Aku mengunyah ide tulisan tentang makanan. Tidak, otakku menolak mengolahnya. Imajinasiku berkata tidak. Lain waktu saja menulis tentang makanan, Kamu sudah terlalu sering menulisnya, pikiranku mengemukakan pendapatnya. Menulis tentang ikan kembung yang gurih dengan dagingnya yang lembut adalah favoritmu, bukan?! Sudah begitu banyak tulisanmu tentang ikan kembung, sang kepala divisi imajinasi menolak tegas ideku menuliskan makanan yang tersimpan di tudung saji.

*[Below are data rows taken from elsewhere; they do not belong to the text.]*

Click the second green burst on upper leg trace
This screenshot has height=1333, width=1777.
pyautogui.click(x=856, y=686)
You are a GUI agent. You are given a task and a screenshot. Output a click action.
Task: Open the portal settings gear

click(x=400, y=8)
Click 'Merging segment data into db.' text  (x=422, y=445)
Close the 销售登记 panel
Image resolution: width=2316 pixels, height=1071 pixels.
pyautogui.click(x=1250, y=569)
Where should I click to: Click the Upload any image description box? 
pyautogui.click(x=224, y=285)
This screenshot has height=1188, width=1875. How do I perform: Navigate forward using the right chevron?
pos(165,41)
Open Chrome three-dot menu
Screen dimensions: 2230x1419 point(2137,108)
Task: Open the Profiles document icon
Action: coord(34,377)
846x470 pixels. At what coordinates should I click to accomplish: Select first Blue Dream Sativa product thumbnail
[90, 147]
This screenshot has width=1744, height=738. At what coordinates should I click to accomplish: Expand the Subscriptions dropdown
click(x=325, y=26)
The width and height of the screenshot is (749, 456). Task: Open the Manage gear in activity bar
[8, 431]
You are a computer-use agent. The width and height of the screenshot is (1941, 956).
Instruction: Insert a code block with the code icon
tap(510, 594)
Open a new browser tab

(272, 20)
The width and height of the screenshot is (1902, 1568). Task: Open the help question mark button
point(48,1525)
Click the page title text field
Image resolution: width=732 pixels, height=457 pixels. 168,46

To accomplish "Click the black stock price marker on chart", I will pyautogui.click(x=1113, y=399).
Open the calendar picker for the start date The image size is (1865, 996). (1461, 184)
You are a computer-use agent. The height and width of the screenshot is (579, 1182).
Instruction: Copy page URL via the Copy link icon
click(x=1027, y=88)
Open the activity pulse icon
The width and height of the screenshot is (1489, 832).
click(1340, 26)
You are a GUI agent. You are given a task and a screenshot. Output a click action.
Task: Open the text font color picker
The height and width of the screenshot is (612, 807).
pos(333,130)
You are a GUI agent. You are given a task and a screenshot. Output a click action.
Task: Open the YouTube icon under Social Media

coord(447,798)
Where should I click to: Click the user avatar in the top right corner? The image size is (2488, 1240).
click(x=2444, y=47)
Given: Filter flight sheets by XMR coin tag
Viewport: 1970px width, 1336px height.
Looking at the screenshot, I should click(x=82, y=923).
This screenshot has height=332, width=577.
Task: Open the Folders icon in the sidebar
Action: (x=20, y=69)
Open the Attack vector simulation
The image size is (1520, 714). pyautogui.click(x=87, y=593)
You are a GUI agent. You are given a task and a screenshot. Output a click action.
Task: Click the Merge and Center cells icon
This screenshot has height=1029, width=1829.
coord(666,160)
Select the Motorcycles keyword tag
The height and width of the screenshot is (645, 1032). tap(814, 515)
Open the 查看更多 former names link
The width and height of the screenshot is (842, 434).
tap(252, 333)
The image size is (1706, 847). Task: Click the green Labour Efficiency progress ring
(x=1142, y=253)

Bagaimana dengan cerita tentang tempe? Kisah tentang puding tempe, brownies tempe, cokelat tempe, dan serba tempe lainnya? Aku mengusulkan ke divisi imajinasi.
Kepala divisi imajinasi menolak gagasanku. Kisah tentang tempe adalah nostalgiamu tentang kampung halaman? Ia bertanya balik ke diriku. Ia kemudian bertutur, aku akan sentimentil menulis tentang aneka ragam olahan tempe. Ia menebak aku akan membubuhi ceritaku dengan perajin tempe yang olahannya kalah laris dengan toko oleh-oleh yang sekedar menjual barang tanpa mengolahnya.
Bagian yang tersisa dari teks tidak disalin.